Tuesday, 21 January 2020


Cro recently posted about mittens. 

It reminded me that I have a pair of woollen mittens of a curious design that my maternal grandmother knitted for me when I was a very young man.

Believe it or not they have had some serious wear in their early days when, for example, mending my bike in the winter and when I've needed my fingers in snowy situations. They still live in my glove drawer but, I confess, haven't been worn in 'anger' for a good few years.

Friday, 17 January 2020

What Are You Doing These Days?

I was recently at the official opening of the Island's Grinneas nan Eilean art exhibition. Thirty years or more ago I used to enter work in it. Now I just go and enjoy the work of other people. 

Whilst I was chatting to the artists, the curious, worthies and fellow hangers-on someone asked me "What are you doing these days?" To which I responded "I'm retired." To which the response was that she knew that but what did I do with my time? She informed me that she would be retiring in a few weeks and would be continuing her work with this charity and that charity etc etc.
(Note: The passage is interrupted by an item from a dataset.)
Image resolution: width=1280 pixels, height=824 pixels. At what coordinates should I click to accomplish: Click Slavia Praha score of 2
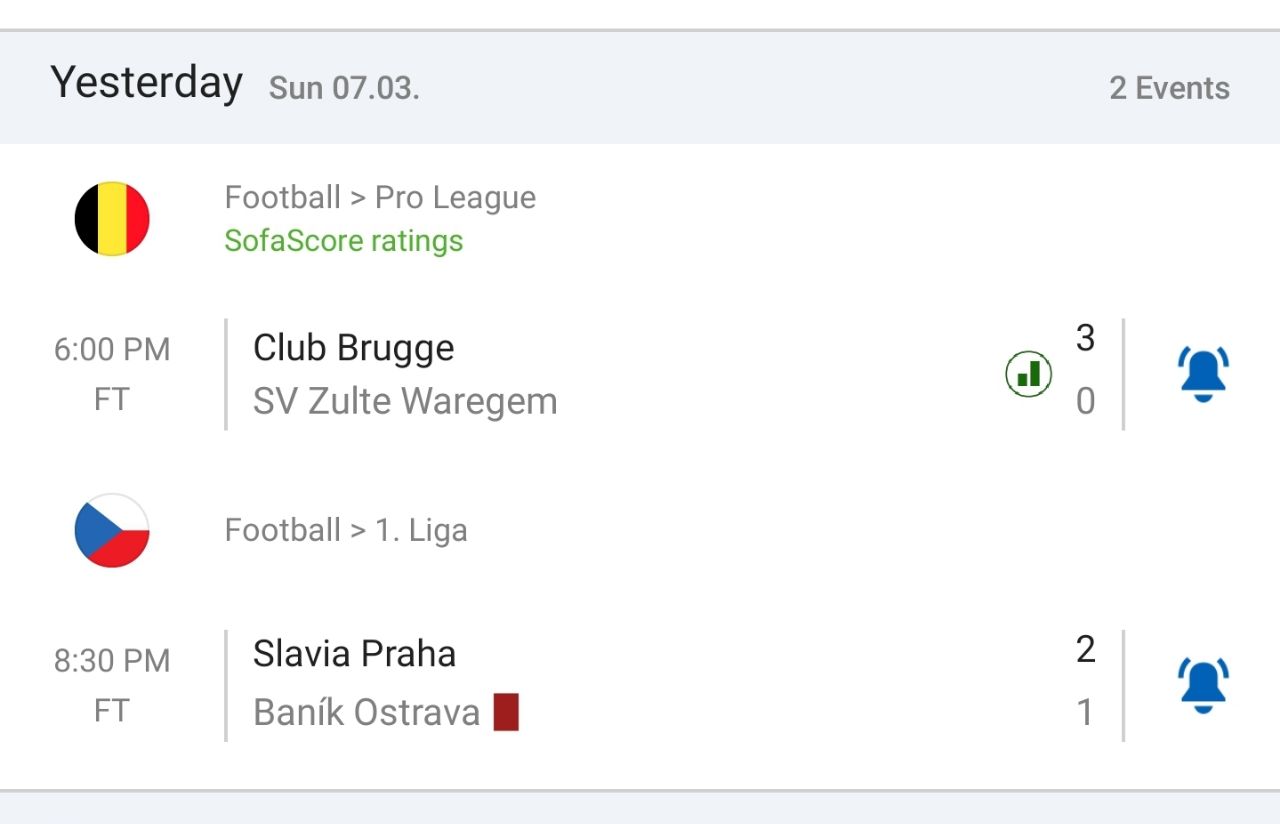pyautogui.click(x=1086, y=649)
By the time she had finished I was quite exhausted. She then, to rub salt into the wound I'm sure she didn't realise she had created, she pressed me to answer her question. 
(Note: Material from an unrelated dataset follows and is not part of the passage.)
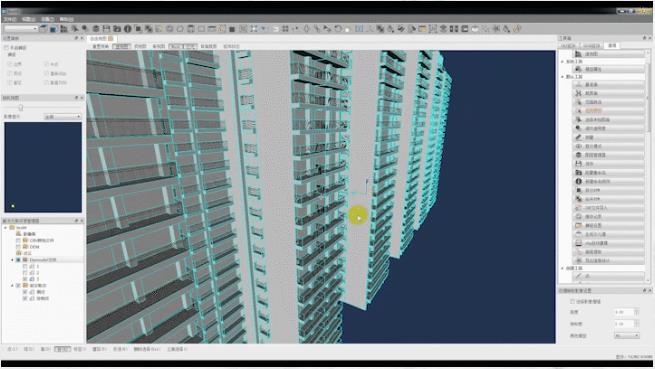Toggle the DEM layer checkbox

(x=18, y=247)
Then someone came and rescued me.

Given that I'm usually up early and go to bed late and watch relatively little television or films and don't read anywhere near as much as I used to I have started to wonder what on earth I do do. The answer is a great deal of nothing. However I drive about 15,000 miles a year (meaning I'm not at home quite a lot), drink a lot of coffee with friends, have lots of visitors, cook, write a lot and my house is quite tidy and clean and I get out and walk in the woods as frequently as I can and I play bowls year round. I also have some pretty harmless hobbies and a family.
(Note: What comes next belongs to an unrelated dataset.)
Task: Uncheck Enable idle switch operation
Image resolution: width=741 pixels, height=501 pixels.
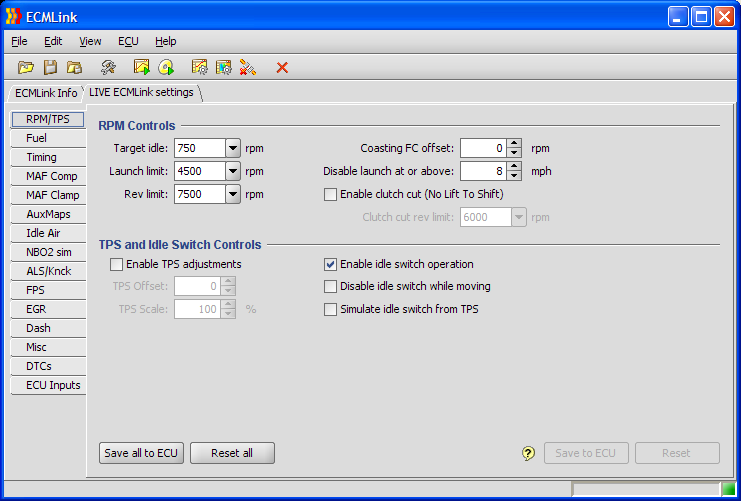Action: [331, 264]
I suppose it says something about me that I don't do anything of any importance whatsoever any more. Please tell me I'm not alone.

PS It's winter and I forgot that my garden takes up a great deal of my time the rest of the year.

Monday, 13 January 2020

Timing is Everything

The secret to great comedy is timing. The same can be said for  travelling when living on an Island.

I had planned to stay with friends in Callander until today and I was booked on the evening ferry from Ullapool. It became fairly clear on Saturday, though, that if I didn't make a run for home on Sunday, I might not actually get home until Wednesday or even Thursday. Why? Storm Brendan was threatening most of the North-West of the UK and the Western Isles in particular were likely to get 90+mph winds. So I drove to Ullapool on Sunday for the evening ferry. It was a beautiful journey.

I'm now safely home.

The photos are mostly from my dashcam with the last three taken on my phone.

The last photo is Ralia the Highland Gateway Centre just South of Newtonmore. It's open throughout the year from 0800 to 1800 and is a very popular place to break the journey.

Friday, 10 January 2020

A Drugs Trial

The drugs companies come in for lots of flack particularly for charges and profits. Regardless of that one has to remember that it is drugs companies who finance and develop new drugs.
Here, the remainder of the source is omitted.